Last year she had sung several songs at the Williamsons' party. Some of the men, who were getting hearty on mixtures of gin and port wine, had applauded in the wrong places, and Freddy Williamson had bawled out ‘Good old Clara!'

She knew the men preferred Effie. Her sister was a very gay person although she did not sing; she had never passed an examination in her life, but there was, in a strange way, hardly anything you felt she could not do. She had a character like
a chameleon; she had all the love affairs. She laughed a great deal, in rippling infectious scales, so that she made other people begin laughing, and she had large violet-blue eyes. Sometimes she laughed so much that Clara herself would begin weeping.

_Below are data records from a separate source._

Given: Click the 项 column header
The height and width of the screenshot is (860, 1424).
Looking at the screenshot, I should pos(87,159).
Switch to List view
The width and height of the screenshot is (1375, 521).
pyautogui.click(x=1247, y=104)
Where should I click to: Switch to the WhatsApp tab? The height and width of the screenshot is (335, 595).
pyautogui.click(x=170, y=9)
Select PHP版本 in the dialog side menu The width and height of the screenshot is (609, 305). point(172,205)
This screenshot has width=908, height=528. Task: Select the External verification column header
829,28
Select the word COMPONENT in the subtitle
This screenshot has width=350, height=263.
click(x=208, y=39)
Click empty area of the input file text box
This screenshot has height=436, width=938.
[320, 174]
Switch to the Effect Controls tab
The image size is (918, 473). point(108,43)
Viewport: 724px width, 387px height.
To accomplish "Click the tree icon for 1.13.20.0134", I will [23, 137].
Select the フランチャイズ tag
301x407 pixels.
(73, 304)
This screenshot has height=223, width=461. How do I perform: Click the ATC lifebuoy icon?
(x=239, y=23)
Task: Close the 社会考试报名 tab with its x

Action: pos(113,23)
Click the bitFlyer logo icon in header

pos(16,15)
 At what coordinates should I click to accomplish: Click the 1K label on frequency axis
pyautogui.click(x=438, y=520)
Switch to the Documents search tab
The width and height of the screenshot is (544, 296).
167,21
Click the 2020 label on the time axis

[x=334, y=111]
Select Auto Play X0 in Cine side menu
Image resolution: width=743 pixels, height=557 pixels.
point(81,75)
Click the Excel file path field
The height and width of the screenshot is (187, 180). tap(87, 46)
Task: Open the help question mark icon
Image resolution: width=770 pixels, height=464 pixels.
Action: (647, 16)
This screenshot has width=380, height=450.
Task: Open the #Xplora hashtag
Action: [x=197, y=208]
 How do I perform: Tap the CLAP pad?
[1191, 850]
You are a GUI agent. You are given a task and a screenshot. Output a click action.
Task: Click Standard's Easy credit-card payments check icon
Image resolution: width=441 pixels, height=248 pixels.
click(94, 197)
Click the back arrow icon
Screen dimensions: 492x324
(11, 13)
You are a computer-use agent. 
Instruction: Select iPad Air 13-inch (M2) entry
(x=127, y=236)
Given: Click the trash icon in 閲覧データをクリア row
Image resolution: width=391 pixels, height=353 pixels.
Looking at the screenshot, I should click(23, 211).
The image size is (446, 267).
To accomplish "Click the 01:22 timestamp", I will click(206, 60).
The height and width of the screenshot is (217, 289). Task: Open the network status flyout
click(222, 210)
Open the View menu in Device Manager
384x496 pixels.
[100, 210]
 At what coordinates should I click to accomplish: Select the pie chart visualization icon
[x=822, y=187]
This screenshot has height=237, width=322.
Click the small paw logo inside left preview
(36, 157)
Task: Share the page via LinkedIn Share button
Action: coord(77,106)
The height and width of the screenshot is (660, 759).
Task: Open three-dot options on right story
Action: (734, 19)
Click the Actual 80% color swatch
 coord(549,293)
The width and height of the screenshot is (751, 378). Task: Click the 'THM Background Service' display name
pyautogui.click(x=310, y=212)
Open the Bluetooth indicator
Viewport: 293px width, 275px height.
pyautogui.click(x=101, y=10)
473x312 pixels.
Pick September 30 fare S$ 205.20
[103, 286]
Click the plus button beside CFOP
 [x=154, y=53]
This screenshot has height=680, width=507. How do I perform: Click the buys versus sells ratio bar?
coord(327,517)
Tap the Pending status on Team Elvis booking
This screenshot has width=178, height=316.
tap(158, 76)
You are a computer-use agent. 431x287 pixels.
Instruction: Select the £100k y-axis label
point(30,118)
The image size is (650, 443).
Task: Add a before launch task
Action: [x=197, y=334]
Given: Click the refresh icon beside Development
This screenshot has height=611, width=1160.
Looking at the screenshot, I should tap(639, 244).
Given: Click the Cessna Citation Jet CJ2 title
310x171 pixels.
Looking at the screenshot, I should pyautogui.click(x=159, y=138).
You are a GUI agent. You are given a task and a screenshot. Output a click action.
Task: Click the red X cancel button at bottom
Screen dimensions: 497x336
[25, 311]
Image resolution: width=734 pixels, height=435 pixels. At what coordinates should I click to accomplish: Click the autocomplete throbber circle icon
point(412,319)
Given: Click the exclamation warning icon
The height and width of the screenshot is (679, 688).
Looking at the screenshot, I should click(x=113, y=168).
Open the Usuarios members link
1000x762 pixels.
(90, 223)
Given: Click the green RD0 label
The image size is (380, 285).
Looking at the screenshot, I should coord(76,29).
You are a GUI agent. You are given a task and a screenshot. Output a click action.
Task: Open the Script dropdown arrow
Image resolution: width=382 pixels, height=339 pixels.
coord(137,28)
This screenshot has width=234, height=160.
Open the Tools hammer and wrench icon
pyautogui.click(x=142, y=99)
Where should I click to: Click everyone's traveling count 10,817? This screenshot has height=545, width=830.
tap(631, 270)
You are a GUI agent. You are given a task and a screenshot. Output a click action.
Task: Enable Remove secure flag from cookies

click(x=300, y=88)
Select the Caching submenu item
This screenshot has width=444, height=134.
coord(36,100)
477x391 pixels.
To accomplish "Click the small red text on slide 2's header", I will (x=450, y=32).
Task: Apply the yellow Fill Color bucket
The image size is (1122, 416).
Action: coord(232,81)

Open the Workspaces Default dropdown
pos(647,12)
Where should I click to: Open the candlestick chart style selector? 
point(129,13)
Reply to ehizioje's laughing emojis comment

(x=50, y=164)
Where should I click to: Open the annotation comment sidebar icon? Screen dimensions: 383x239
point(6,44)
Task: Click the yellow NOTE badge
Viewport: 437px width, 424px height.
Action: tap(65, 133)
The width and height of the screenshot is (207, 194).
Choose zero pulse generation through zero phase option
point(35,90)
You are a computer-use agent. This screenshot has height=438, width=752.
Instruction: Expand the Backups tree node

This year Clara was not going to the Williamsons' party; she had made up her mind. The Williamsons were in leather; they were very successful and had a large early Edwardian house with bay-windows and corner cupolas and bathroom windows of stained glass overlooking the river. They were fond of giving parties several times a year. Men who moved only in Rotarian or golf circles turned up with wives whose corset suspenders could be seen like bulging pimples under sleek dresses. About midnight Mrs. Williamson grew rowdy and began rushing from room to room making love to other men. The two Williamson boys, George and Freddy, became rowdy too, and took off their jackets and did muscular and noisy gymnastics with the furniture.

At four o'clock she went upstairs to close the windows of the music-room and pull the curtains and make up the fire. It was raining in misty delicate drops and the air was not like Christmas. In the garden there were lime trees and their dark red branches, washed with rain, were like glowing veins in the deep blue air.

As she was coming out of the room her sister came upstairs.

‘Oh! there you are. There's a young man downstairs who wants a song and doesn't know the name.'

‘It's probably a Danny Kaye. It always is.'

‘No it isn't. He says it's a Christmas song.'

‘I'll come,' she said. Then half-way downstairs she stopped; she remembered what it was she was going to say to Effie. ‘By the way, I'm not coming to the party,' she said.